--- Records to process ---

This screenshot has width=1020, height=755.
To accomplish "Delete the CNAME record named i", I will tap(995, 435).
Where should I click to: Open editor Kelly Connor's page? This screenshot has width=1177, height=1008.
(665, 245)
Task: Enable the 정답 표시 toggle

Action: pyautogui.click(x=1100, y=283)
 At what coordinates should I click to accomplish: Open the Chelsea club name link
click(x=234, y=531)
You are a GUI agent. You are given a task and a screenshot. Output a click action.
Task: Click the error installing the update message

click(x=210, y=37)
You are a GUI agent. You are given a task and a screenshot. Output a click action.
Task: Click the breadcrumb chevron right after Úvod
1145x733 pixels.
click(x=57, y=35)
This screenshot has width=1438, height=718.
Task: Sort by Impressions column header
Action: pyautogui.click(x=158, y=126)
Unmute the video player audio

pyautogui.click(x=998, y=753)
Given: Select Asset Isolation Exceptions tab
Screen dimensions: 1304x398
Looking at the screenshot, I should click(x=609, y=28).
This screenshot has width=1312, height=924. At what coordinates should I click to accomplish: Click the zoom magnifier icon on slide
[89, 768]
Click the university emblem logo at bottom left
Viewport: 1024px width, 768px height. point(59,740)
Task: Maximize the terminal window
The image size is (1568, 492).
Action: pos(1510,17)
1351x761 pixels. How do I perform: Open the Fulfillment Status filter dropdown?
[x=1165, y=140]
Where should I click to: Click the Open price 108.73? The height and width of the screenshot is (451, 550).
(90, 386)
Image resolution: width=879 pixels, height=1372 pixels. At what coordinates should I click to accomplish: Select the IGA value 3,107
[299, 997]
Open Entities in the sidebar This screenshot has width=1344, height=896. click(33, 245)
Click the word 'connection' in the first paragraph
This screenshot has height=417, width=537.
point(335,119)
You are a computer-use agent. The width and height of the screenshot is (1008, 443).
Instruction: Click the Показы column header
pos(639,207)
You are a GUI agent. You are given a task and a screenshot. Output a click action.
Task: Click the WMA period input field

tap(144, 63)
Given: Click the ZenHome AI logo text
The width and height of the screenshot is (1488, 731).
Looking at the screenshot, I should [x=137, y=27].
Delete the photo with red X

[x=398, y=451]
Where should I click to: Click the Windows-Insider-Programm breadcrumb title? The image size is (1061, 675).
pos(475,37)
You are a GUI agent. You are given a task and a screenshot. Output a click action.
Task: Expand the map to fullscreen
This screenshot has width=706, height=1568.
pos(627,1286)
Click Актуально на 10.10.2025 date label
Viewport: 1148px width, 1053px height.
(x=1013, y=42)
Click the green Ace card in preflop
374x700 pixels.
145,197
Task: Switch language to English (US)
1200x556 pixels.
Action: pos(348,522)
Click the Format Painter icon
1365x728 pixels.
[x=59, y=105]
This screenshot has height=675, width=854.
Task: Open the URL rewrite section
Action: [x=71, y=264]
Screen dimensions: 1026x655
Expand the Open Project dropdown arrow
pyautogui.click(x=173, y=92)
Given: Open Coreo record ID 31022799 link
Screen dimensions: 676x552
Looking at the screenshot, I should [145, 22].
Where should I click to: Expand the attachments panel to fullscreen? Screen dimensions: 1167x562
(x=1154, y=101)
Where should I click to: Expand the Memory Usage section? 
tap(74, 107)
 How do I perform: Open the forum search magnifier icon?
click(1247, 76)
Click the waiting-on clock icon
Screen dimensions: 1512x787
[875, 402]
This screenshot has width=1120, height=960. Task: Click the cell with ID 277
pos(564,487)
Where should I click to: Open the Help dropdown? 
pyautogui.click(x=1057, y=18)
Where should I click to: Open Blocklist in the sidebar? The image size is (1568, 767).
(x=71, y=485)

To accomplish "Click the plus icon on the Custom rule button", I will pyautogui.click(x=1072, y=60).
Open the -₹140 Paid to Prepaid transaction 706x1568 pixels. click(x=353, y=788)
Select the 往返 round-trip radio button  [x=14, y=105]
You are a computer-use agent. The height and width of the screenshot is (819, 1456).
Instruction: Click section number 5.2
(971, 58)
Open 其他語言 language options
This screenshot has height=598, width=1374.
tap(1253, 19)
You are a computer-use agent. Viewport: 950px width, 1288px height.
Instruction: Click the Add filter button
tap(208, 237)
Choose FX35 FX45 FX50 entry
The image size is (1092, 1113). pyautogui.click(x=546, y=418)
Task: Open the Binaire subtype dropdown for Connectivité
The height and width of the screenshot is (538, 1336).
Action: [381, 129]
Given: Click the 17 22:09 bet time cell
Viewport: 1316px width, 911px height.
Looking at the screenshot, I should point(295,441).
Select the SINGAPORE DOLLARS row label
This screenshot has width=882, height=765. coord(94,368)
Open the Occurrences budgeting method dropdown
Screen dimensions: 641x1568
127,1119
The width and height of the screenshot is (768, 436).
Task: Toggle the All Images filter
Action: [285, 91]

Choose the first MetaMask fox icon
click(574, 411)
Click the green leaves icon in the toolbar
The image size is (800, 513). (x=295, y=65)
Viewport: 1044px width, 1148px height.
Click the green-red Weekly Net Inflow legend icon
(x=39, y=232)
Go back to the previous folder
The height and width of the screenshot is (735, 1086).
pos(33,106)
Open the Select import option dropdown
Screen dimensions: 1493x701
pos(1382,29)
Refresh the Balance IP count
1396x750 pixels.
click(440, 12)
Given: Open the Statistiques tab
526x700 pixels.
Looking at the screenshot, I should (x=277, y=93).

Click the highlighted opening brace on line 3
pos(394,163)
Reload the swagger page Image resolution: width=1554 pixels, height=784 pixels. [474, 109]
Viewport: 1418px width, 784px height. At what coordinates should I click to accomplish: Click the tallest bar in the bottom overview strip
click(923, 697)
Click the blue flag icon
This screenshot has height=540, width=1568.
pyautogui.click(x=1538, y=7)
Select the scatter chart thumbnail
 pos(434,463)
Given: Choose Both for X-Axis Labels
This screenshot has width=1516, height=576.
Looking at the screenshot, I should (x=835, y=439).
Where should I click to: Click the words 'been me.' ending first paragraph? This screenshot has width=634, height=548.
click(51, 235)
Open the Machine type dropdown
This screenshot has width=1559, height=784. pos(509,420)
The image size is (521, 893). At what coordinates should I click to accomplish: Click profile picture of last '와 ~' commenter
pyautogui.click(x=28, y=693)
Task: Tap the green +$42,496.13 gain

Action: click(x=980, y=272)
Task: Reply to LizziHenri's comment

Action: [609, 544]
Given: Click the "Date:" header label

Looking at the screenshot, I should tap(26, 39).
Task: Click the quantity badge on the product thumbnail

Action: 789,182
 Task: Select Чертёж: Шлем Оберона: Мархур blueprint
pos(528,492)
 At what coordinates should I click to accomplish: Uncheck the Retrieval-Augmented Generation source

---

* What to do *
A line in the material may hold the string "computer". Report how many do, and write only the number.

* Response to this task *
3